As someone who grew up along Lake County’s lakeshore, I’d often heard that Lake Erie was one of our greatest natural assets. I didn’t see much evidence of that, however, aside from the beach at Headlands State Park.

That all started to change in 2007 with the creation of the Lake County Port Authority, now the Lake Development Authority. The Authority was created by county commissioners for economic development purposes, utilizing the unique powers given to port authorities in the state. As such, the LDA is very involved in community planning and development, and has been instrumental in helping to finance dozens of large projects within the county.

A second focus of the LDA is to work with all of our lakefront communities in a concerted effort to help solve problems along our shoreline, as well as identify and pursue opportunities for recreation and development.

As always, major problems took precedence and Lake County had two: The first was a result of the state banning open lake dumping of dredge materials.
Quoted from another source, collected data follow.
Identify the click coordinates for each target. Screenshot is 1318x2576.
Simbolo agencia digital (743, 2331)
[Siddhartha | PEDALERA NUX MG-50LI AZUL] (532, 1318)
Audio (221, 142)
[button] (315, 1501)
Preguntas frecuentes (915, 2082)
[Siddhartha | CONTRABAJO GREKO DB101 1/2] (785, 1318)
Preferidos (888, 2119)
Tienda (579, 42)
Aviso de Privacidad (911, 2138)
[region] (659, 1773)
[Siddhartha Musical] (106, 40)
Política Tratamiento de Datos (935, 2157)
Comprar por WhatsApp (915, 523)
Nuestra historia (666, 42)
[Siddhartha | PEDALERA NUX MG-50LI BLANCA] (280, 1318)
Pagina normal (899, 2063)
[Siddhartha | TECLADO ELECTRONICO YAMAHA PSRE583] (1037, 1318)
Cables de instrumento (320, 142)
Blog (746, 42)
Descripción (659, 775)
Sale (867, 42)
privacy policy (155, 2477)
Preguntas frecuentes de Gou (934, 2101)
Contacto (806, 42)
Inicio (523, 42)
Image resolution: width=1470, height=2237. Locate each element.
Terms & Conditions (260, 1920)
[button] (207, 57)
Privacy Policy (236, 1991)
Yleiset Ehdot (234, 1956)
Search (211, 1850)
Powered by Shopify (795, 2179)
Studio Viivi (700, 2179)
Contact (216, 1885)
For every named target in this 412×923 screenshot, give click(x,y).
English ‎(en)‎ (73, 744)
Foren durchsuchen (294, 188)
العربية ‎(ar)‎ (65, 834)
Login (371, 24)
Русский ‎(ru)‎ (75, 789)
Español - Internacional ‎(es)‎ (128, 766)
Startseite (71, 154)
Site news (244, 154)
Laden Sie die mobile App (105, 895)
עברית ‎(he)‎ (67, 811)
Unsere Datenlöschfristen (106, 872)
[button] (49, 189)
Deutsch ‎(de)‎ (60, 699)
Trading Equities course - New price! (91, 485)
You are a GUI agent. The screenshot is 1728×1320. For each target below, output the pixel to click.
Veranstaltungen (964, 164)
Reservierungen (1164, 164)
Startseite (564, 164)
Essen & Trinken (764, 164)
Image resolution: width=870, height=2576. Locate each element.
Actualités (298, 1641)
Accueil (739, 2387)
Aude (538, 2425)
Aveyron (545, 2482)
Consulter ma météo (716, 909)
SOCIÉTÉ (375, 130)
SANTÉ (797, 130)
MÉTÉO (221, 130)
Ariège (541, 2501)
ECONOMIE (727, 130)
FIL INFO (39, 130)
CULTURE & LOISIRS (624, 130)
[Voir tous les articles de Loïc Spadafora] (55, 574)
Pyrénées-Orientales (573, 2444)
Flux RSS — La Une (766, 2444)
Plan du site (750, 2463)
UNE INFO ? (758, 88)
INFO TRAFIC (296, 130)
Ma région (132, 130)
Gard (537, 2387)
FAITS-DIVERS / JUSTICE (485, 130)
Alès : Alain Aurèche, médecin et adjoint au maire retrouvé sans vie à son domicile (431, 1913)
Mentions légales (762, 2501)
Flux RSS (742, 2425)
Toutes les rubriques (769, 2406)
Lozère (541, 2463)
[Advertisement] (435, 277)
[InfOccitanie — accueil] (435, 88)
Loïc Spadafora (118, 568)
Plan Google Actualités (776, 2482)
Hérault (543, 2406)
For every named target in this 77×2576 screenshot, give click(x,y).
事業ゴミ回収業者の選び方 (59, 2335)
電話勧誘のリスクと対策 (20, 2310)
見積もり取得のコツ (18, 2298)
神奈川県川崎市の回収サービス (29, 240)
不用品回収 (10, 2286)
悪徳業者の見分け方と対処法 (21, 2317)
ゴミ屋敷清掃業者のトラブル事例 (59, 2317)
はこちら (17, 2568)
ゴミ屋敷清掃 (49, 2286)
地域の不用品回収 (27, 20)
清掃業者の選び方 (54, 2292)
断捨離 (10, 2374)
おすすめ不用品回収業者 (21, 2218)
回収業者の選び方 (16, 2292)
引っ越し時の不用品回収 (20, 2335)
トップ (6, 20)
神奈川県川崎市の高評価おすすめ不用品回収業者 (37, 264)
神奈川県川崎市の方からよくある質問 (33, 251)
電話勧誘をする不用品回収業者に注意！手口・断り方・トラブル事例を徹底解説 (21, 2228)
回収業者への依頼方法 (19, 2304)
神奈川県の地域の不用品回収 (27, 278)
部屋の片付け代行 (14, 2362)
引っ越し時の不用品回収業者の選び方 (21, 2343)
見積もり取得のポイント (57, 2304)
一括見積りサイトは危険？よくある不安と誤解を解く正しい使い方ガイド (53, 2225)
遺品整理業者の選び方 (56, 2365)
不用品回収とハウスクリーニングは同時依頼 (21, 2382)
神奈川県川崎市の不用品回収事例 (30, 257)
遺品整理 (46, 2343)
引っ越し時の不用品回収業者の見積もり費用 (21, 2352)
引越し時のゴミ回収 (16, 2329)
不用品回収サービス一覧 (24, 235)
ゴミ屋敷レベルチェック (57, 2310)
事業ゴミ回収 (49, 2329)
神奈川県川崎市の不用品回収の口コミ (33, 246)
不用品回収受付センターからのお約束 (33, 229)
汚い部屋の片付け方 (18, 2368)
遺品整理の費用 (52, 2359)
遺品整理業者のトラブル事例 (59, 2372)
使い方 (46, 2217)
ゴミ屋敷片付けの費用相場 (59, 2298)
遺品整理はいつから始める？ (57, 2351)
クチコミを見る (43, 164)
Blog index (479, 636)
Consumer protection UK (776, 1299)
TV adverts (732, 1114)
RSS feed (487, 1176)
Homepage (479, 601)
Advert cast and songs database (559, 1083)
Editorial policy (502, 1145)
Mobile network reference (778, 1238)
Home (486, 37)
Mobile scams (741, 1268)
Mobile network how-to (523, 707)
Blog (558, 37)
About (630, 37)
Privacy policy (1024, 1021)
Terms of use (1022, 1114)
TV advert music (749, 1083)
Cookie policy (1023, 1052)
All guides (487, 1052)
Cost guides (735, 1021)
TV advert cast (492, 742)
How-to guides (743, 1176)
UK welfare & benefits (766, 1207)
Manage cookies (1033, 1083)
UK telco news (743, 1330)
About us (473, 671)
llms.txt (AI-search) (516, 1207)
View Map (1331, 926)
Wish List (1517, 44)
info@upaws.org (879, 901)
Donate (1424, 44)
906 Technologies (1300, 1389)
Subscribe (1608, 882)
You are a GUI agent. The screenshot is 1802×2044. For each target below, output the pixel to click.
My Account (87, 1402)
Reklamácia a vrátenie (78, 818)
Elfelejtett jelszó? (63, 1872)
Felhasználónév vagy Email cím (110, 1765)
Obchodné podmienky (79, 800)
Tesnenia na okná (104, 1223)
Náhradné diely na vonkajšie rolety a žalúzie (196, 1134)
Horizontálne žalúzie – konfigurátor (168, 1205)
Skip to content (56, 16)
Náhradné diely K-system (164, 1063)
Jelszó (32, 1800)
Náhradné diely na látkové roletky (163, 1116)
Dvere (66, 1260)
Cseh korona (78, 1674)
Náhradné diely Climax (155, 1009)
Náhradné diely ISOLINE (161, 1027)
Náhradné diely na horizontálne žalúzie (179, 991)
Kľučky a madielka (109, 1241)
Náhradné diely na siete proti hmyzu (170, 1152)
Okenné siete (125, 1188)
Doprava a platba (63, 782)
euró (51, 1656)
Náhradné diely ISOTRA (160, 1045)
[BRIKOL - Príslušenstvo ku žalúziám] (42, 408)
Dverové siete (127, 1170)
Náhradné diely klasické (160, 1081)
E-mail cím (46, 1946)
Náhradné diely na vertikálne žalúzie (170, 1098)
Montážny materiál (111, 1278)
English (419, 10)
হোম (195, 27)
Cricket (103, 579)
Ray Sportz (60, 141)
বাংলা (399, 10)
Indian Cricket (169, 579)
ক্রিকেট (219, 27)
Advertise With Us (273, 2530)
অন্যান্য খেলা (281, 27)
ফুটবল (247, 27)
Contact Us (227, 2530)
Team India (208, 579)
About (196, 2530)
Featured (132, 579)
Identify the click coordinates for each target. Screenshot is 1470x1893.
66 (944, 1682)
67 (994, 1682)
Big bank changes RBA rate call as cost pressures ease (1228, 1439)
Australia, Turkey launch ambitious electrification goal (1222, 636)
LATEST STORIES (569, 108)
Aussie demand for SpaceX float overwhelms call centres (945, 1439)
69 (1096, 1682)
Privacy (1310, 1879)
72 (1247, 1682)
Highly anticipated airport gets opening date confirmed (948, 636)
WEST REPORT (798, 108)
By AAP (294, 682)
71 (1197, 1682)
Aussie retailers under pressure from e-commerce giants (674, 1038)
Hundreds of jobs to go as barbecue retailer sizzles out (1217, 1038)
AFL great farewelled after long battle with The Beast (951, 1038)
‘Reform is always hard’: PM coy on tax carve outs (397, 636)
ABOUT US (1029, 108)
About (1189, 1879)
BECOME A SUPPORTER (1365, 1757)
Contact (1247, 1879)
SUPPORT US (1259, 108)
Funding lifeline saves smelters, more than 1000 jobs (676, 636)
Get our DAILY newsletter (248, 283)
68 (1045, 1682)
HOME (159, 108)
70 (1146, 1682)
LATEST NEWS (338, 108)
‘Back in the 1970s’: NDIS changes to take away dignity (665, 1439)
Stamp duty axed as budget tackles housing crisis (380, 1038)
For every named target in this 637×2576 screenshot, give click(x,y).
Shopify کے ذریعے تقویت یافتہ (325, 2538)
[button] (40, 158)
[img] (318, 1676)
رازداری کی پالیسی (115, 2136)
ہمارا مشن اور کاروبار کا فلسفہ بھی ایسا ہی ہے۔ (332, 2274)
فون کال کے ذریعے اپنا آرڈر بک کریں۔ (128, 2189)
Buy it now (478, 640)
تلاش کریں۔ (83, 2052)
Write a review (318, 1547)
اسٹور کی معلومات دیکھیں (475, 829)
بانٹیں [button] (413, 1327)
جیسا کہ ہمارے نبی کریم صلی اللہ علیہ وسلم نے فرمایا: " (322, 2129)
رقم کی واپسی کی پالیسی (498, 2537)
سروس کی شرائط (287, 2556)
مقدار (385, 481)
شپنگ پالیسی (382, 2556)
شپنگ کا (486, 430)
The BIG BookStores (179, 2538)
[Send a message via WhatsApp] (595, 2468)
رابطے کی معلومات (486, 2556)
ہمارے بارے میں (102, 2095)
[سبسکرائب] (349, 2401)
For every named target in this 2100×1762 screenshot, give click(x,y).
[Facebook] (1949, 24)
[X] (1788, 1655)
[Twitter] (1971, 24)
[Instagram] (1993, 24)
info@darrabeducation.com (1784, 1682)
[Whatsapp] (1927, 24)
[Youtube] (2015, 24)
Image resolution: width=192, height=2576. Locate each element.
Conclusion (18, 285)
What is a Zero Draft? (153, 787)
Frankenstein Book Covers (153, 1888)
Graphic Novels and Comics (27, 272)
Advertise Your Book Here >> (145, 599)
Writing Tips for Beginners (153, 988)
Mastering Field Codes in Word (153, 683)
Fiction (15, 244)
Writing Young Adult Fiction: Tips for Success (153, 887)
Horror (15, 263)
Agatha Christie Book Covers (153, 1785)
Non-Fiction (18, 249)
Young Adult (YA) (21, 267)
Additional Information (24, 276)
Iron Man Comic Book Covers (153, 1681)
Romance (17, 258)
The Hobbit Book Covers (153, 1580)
Fairport Harbor is Lake County’s commercial port, handling almost 2 million tons of cargo every year. Due to this ban, the Army Corps of Engineers was unable to dredge the harbor in 2021, resulting in several large ships getting stuck at the mouth of the harbor. This was a major threat to commerce along the Grand River.

Working in partnership with Kurtz Brothers Inc., the LDA drove the planning, design, funding and construction of a dredge material recycling facility. This past summer, the North Park Sediment Recycling Facility began accepting dredged material from the harbor, ensuring continued commerce along the Grand River.

Another big problem, one that truly hit home to lakefront property owners, concerned the constant erosion taking place along the lake. The cost to prevent this erosion can be extremely high, far outside the means of most property owners.

Driven by several west-end mayors, the county established the Lakeshore Special Improvement District. The district extends along the entire Lake County coastline. Property owners can now absorb the cost of protecting their shoreline through a special assessment on their property taxes. They can spread the cost over 20 years without having to take out personal loans. The program is privately funded, with the county contributing an initial $300,000 into an escrow account to secure the $20 million in capital provided by private lenders; $5 million has already been allocated and over two dozen property owners have taken advantage of this opportunity. A second tranche of $5 million will soon be allocated, enabling more residents to take advantage of the program.